Death sucks, it really does. My bosses' wife's body was found in the
river after she was missing for 3 weeks. Suicide might be the hardest
death to deal with. How does a daughter come back from that? It's a
life long plague. Poor girl, she is starting school next semester and
she has to go away to Georgetown. I wonder how it will effect her
studies. It will be hard leaving her father alone in the city after
what happened.
It reminds me of my youth. On a few occasions my mother would lose it
and it was up to me to make sure that she didn't take her life. I
remember her blacking out and going back to the day of my brother's
death. Bringing her back to the present was exhausting. I pondered
death by my own hands for some time I was in the second grade when I
first tried it. I now know that it will never be an option in my life.
Never. When I was young my mother almost convinced me that I was really
depressed. She used it as an excuse for the way I have felt. I slowly
came to the realization that I didn't need therapist and pills to be
alright. They were just there to tell me that I had problems not to
give me resolutions. I never had more than 5 visits with any one
doctor, because I quickly learned to tell them what they wanted to
hear. They think they can help but are usually more screwed up than
their clients are. They are all quacks. I love life.

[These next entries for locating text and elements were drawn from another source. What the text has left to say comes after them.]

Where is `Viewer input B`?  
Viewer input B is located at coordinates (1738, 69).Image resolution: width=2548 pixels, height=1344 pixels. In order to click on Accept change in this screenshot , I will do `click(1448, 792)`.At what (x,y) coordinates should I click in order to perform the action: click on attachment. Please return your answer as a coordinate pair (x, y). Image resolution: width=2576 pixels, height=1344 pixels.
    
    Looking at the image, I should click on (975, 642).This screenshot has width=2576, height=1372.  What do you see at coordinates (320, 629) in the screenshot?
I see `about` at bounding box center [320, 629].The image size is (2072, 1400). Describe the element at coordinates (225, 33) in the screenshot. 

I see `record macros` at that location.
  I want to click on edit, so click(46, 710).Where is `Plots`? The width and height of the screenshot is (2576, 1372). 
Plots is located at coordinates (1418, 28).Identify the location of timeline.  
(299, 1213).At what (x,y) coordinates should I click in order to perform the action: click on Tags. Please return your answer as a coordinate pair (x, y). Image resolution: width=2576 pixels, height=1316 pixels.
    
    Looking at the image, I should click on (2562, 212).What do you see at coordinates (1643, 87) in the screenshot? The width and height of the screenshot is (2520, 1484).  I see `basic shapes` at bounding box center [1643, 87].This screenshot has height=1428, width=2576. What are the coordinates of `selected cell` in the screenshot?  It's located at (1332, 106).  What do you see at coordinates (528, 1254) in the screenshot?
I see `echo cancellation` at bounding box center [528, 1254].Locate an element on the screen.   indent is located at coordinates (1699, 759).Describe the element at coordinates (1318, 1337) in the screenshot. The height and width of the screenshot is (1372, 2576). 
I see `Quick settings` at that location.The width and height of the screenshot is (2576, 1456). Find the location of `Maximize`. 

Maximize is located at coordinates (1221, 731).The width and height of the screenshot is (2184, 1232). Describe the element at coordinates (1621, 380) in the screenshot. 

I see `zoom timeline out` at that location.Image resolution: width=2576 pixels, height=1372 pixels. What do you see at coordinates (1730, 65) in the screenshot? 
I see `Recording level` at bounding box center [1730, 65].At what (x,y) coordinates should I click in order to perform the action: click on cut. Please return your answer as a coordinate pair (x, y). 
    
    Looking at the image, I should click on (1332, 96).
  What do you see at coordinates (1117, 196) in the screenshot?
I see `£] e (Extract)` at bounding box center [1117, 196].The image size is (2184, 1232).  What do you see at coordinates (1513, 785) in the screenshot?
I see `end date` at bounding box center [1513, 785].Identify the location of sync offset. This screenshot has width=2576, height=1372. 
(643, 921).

I realized it right after high school. I want to live. If I found out
that it wasn't worth it at the end, I will die cursing everyone, but I
will know that I at least tried. So far I think that as tragic as my
life might as been it is better to live than not to. I love living; it's
pretty cool. Feels great to know that no matter how bad things are I
will always conquer bad times. Always.
I am manic, but I am not depressed. I get down at times but that is as
normal as using the restroom. It is impossible to be always happy and
content. Just gotta know how to deal with it. To all my friends who
read this; you are all valued and needed by me. Life is great and it is
better when you share bits and pieces of it with people like you. Thank
you. Come to my house on Saturday and help me celebrate life. Poetry
is art; art reflects life, let's live through tears, words, and smiles.